◆ **How to complete this task**
Leaving the pictures aside, repeat the entries exactly.
----
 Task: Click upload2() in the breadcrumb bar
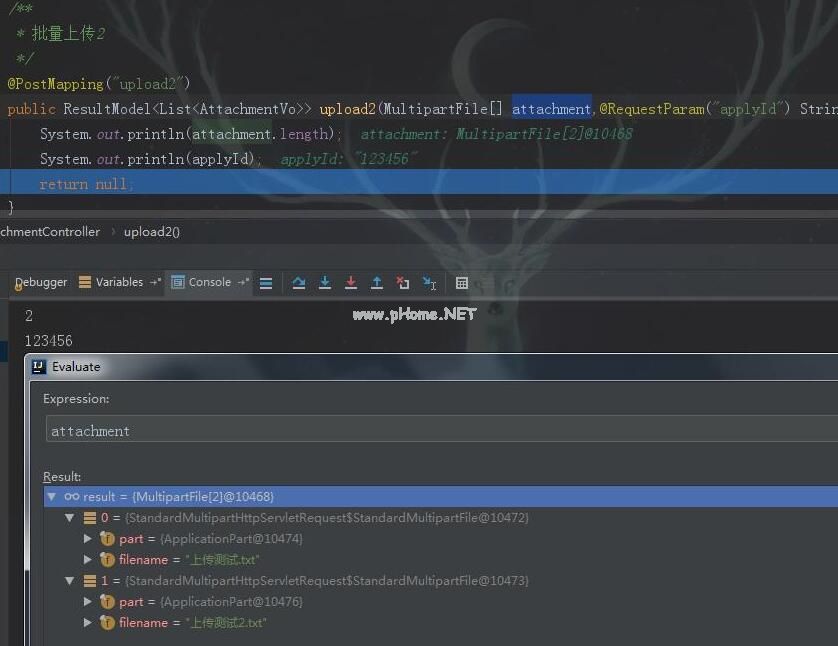click(x=152, y=232)
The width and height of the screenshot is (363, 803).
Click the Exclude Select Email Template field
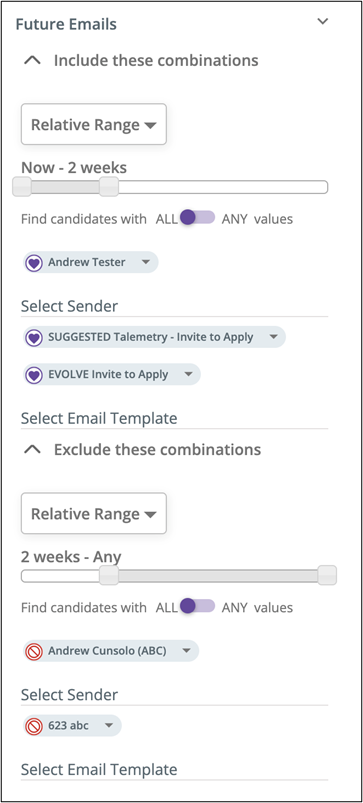pyautogui.click(x=174, y=770)
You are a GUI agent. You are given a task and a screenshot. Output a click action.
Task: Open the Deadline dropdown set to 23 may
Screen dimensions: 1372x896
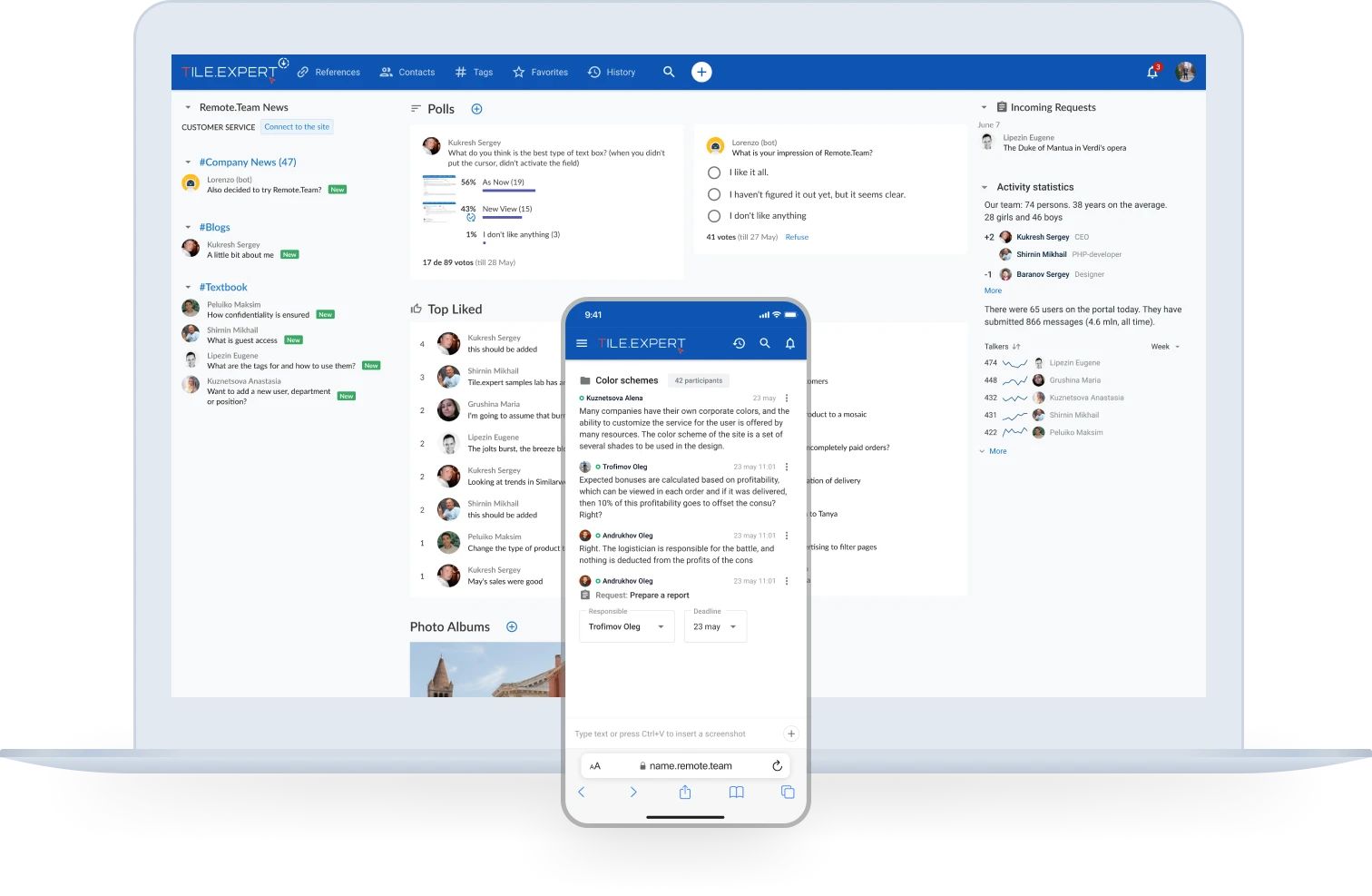(715, 626)
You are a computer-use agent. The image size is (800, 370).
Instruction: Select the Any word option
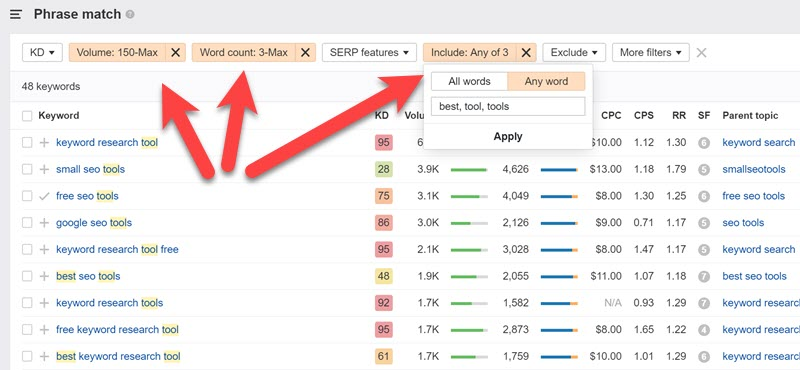546,82
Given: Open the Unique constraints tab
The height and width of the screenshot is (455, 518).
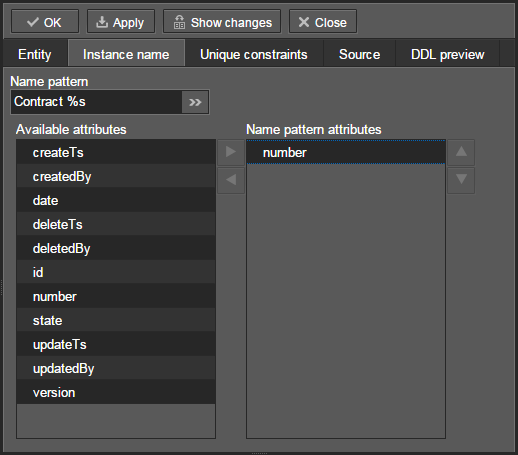Looking at the screenshot, I should (254, 54).
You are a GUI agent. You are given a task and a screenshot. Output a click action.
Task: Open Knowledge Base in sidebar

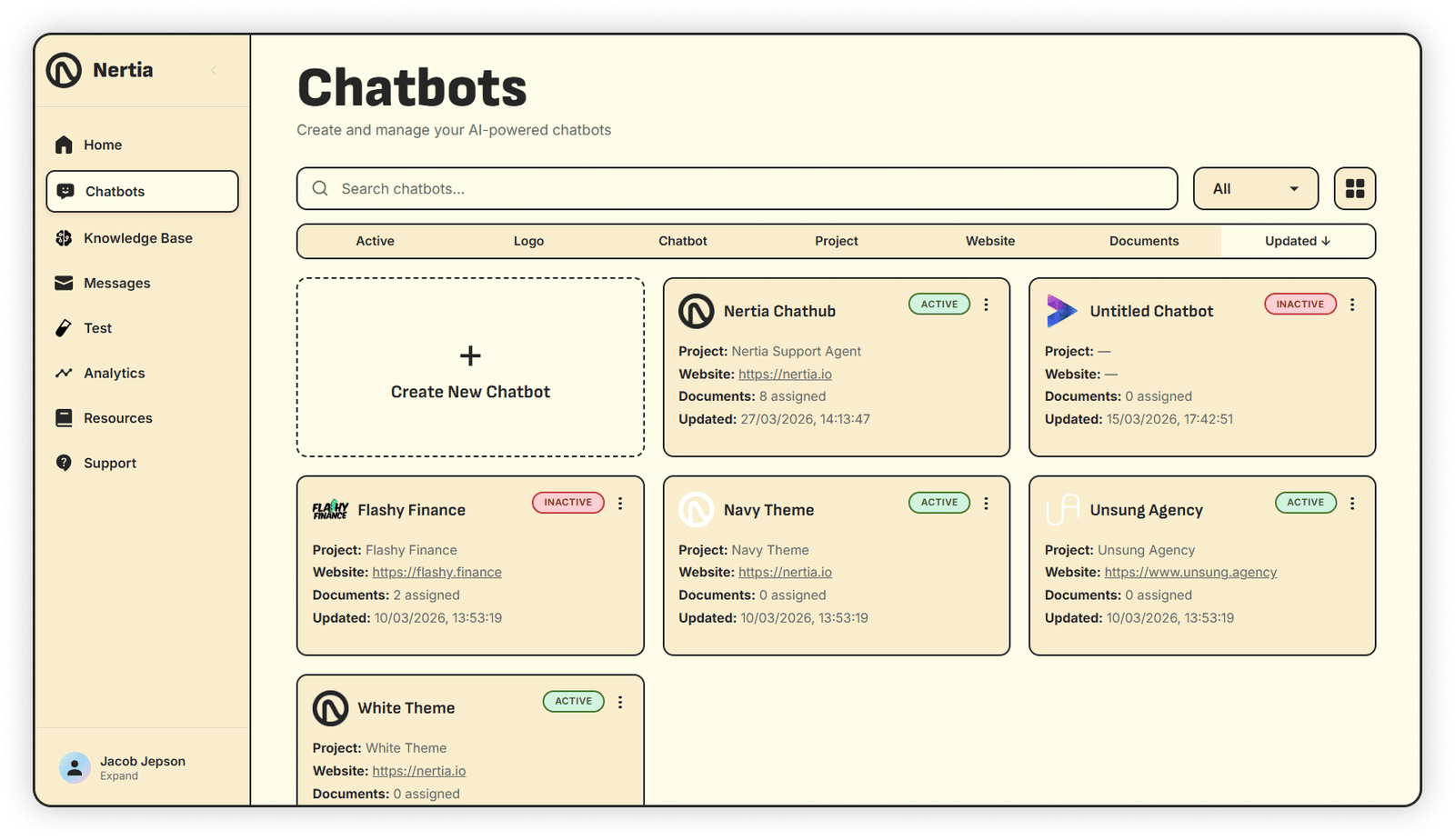(137, 238)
----
◆ **Output**
 Task: Click upload2() in the breadcrumb bar
click(x=152, y=232)
The width and height of the screenshot is (363, 803).
Click the Exclude Select Email Template field
pyautogui.click(x=174, y=770)
You are a GUI agent. You are given a task and a screenshot. Output a click action.
Task: Open the Deadline dropdown set to 23 may
Screen dimensions: 1372x896
(715, 626)
You are a computer-use agent. The image size is (800, 370).
Instruction: Select the Any word option
546,82
Given: Open the Unique constraints tab
The height and width of the screenshot is (455, 518).
Looking at the screenshot, I should (254, 54).
You are a GUI agent. You are given a task and a screenshot. Output a click action.
Task: Open Knowledge Base in sidebar

(137, 238)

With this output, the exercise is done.